Since the Arkansas General Assembly meets every other year for legislative sessions, it is no surprise that many of the hundreds of proposed legislative matters never get any press attention at all.
So, when the headlines are filled with party infighting and rancor over education legislation, you can guess the reason fairly easily: education finance. Money talks – and representatives spoke up for their school districts.
This specific piece of legislation was to amend the National School Lunch Act (NSLA) funding mechanism, which is the formula that determines the amount of extra funding that will go to school districts with concentrations of students who receive a free or reduced price lunch at school.
For our most detailed analysis of this issue, see our policy brief here.

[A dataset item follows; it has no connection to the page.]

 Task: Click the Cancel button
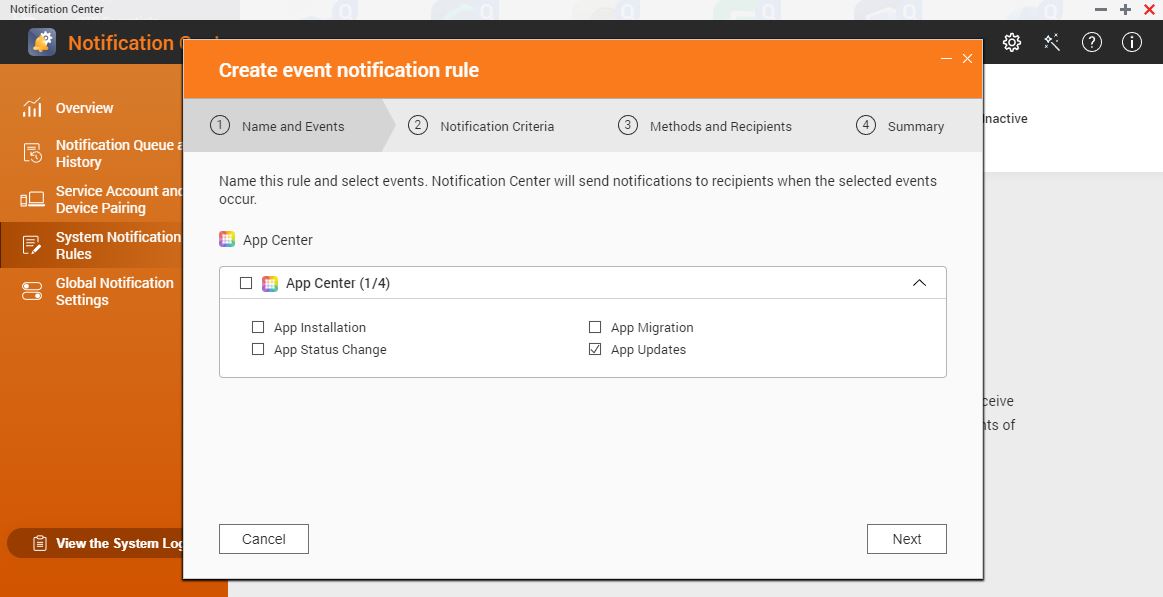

The bill, Senate Bill 811 proposed by State Senator Johnny Key, sought to change the current formula, which gives a step-increase when 70% and 90% of students in a district are eligible for the program. Instead, the new formula would operate as a smooth increase.

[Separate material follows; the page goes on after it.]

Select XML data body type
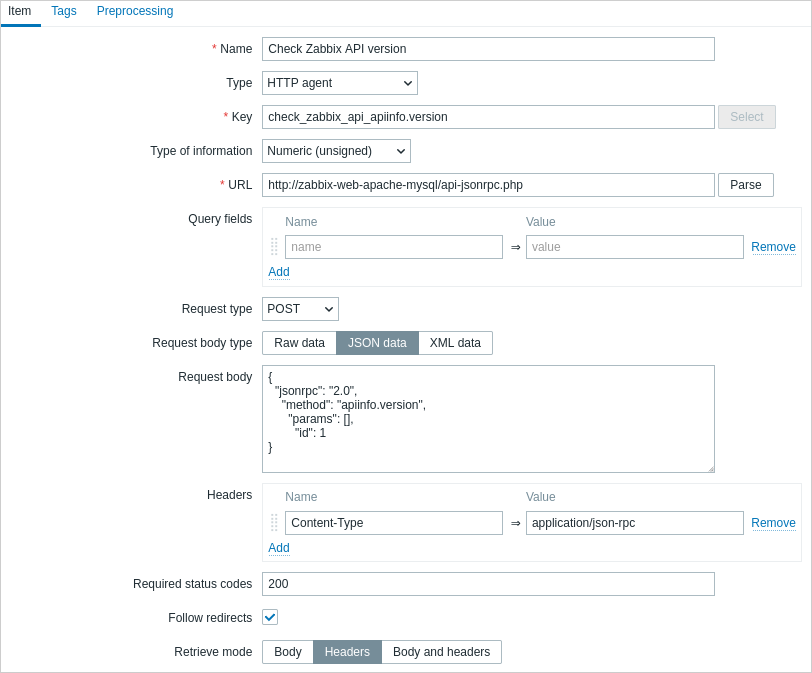This screenshot has width=812, height=673. click(455, 343)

Proposed Model for NSLA Funding
SB 811 did not pass, but here is what it would have done: 1) save the state money or allow the state to reallocate the savings towards specific education programs; 2) allocate more funding to districts with higher concentrations of poverty, which many believe was the original intention of the bill; 3) hold districts accountable for ensuring that “poverty funding” is used for economically disadvantaged children; and 4) treat districts that are separated by one percentage point similarly, instead of having arbitrary step increases that result in similarly situated districts receiving VERY different levels of per-pupil poverty funding.

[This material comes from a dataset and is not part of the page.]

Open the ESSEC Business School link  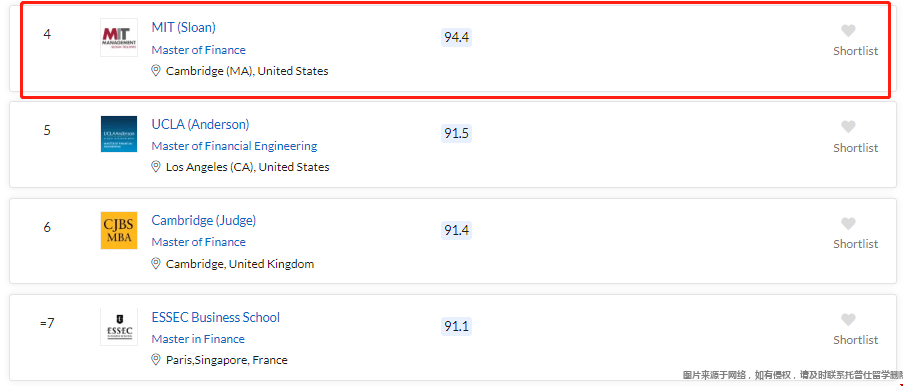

Of course, the reason this proposal was hotly-debated and then eventually discarded was that many districts (mostly those with relatively low levels of students eligible for free/reduced price lunches) would receive fewer resources in future years; when resources are re-allocated, there are generally going to be some winners and some losers. Not surprisingly, this often leads to dissent, and it did so in this case.
It will be interesting to see if this legislation is introduced again. Other states have made the move to a type of smoothing formula, so there are examples to consider and learn from. Here at the OEP, we will keep you updated on any legislative changes that are proposed – and we will do our best to keep you up-to-date on education issues from around the state.